Select Stage Changed Files To Commit (Ctrl-I) from Commit menu. Enter a commit comment like "deleted conflicting file" Commit (ctrl-enter) Now if you restart the merge it will (hopefully) work.
You should resolve the conflicts as you see fit. If the file really is supposed to be removed, and you will be publishing that change to origin, remove it again:
git rm path/to/file
If the file should in fact be tracked still, add it (the version in the work tree will be the version from origin):
git add path/to/file
After doing either of those to resolve the conflict, commit the merge.
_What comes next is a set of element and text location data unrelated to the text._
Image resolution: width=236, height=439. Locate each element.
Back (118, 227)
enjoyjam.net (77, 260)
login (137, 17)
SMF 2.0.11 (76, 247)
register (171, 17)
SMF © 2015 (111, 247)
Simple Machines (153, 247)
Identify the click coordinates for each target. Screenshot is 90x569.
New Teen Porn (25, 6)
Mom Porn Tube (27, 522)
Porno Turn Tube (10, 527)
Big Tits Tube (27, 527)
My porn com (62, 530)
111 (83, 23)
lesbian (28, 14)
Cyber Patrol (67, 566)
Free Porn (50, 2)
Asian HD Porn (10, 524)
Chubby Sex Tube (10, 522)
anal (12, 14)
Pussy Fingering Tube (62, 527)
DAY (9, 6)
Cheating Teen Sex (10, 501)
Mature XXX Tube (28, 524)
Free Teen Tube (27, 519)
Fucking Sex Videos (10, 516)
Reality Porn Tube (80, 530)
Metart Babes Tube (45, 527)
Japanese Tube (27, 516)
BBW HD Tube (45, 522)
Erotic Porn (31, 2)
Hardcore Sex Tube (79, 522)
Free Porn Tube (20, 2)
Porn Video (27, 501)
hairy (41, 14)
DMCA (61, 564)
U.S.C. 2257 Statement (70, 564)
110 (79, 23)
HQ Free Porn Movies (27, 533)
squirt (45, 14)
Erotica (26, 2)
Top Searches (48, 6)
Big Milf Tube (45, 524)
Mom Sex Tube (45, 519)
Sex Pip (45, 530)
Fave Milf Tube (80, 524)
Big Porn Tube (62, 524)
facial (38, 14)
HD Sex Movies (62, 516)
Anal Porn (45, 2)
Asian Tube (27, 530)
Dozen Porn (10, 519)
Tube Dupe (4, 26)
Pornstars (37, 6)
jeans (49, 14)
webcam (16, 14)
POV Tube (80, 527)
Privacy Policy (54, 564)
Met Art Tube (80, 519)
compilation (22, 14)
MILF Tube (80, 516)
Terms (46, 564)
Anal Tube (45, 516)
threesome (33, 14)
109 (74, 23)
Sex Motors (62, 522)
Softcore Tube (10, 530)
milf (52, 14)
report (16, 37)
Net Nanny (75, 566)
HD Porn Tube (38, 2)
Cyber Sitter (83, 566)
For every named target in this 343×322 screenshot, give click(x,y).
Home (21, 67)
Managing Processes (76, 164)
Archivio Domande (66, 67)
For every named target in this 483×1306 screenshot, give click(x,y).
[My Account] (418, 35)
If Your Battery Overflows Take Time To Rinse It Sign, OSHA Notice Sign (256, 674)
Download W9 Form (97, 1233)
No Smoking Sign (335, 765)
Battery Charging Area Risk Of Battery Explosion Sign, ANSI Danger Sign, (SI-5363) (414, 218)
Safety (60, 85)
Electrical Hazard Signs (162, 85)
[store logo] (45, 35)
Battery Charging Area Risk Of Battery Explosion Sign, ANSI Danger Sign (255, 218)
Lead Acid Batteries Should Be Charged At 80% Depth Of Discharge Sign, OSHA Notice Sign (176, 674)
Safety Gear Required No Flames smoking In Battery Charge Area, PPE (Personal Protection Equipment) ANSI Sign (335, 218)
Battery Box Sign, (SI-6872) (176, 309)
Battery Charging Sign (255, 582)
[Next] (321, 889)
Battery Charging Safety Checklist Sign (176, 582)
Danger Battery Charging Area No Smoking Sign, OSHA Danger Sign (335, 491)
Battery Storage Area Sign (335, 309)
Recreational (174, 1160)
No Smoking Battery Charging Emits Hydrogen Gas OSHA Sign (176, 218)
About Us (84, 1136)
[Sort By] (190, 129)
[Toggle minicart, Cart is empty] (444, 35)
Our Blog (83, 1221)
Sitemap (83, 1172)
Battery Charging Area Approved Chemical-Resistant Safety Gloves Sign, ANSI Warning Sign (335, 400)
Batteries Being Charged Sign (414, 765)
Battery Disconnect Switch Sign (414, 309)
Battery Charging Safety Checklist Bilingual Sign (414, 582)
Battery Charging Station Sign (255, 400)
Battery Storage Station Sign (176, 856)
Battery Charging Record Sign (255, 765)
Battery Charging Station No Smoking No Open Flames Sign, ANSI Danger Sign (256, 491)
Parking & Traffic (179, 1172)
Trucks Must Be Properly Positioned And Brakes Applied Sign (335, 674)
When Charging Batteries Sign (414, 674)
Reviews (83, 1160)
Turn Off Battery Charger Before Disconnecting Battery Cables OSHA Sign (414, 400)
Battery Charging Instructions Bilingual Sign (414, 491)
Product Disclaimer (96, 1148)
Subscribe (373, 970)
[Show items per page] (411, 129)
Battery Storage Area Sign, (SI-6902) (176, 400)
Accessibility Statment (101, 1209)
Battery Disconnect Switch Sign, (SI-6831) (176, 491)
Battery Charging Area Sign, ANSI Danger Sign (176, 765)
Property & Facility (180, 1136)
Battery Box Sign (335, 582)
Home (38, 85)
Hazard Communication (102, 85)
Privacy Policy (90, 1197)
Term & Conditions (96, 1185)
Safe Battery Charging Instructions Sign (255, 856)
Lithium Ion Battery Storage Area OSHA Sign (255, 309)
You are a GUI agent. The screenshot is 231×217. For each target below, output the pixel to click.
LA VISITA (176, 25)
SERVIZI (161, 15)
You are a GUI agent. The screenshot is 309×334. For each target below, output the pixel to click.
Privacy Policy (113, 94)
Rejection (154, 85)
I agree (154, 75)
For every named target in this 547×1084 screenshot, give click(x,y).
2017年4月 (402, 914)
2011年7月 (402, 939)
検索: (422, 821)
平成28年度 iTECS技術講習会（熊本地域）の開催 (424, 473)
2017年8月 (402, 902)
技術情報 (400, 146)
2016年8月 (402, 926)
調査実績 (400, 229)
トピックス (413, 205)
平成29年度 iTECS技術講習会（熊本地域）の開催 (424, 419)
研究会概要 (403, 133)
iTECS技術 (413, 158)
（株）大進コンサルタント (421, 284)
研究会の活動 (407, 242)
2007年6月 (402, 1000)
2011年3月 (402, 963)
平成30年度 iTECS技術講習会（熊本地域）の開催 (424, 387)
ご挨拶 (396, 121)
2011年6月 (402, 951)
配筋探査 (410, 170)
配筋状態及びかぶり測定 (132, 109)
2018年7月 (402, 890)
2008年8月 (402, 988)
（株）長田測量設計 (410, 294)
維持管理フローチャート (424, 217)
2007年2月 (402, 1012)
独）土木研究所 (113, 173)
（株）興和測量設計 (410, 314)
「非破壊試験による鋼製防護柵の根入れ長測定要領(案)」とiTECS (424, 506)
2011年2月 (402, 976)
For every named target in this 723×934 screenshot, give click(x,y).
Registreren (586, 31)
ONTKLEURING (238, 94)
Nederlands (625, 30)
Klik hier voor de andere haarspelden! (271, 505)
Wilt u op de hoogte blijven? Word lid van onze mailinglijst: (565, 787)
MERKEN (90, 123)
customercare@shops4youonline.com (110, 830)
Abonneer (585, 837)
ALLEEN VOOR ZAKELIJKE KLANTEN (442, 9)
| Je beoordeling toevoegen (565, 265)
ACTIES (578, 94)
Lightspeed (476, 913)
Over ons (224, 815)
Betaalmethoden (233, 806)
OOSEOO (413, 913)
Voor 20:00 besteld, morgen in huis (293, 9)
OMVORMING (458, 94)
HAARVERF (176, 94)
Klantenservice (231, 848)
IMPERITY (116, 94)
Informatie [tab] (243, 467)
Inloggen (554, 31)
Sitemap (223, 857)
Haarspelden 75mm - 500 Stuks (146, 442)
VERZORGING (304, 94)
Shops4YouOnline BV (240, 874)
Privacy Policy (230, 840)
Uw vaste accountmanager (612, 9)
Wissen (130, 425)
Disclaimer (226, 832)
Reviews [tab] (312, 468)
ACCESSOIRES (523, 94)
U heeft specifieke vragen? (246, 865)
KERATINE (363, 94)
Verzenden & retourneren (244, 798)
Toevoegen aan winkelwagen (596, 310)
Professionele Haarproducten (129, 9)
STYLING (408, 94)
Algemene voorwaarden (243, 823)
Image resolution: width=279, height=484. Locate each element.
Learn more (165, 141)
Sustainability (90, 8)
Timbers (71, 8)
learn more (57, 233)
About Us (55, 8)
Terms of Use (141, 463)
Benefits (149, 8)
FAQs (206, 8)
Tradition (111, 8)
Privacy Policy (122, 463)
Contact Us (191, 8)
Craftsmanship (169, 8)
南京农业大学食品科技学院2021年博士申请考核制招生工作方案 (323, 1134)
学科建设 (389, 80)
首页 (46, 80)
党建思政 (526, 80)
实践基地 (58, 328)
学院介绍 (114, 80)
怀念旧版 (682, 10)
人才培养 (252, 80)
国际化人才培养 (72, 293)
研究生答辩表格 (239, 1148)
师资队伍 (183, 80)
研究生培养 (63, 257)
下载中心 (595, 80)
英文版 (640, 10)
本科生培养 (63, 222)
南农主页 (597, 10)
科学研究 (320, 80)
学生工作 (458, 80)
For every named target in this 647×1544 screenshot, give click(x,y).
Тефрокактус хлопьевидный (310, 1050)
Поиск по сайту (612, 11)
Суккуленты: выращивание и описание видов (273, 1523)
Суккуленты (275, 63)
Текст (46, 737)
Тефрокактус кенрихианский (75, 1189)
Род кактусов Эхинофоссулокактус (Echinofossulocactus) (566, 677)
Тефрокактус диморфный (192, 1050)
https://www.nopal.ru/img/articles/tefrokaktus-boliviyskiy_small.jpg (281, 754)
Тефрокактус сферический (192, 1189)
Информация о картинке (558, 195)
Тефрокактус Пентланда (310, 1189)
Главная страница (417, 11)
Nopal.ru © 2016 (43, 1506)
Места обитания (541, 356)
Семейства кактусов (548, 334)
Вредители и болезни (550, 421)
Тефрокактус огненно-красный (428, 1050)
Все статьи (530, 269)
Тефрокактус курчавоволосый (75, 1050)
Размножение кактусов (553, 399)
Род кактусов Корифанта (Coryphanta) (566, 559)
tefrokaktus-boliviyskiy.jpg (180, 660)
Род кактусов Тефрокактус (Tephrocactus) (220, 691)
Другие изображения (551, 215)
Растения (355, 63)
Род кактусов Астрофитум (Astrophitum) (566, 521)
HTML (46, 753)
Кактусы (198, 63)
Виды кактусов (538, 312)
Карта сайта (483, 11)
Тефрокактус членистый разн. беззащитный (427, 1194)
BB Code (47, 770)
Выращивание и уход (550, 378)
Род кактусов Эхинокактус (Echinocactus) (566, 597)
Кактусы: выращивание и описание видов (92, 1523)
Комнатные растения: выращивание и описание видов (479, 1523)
As an added tip in addition to the accepted answer, in a "deleted by us", if you would like to see the changes that were made to the deleted file so that you may apply those changes elsewhere you can use:
git diff ...origin/master -- path/to/file
If it is a "deleted by them" scenario, and you would like to see the changes so you can apply them elsewhere, you can use:
git diff origin/master... -- path/to/file
In Git GUI, you select the conflicted file and then right-click on the main text area where the conflicted text is shown.
In the context menu that appears, you can choose to go with "Remote" or go with "Local". So if a file is remotely deleted, you can choose "Remote" to propagate the delete locally, and vice versa.
Took me a month to figure it out...it would be nice if Git GUI actually had documentation...
The best-rated answer focuses on the way to resolve the conflict.
Before that, you probably want to know what the remote changed in the locally removed files.
To do that, you can see the changes with:
git diff --base
From https://git-scm.com/docs/git-diff#Documentation/git-diff.txt--1--base
Compare the working tree with the "base" version [...]. The index contains these stages only for unmerged entries i.e. while resolving conflicts.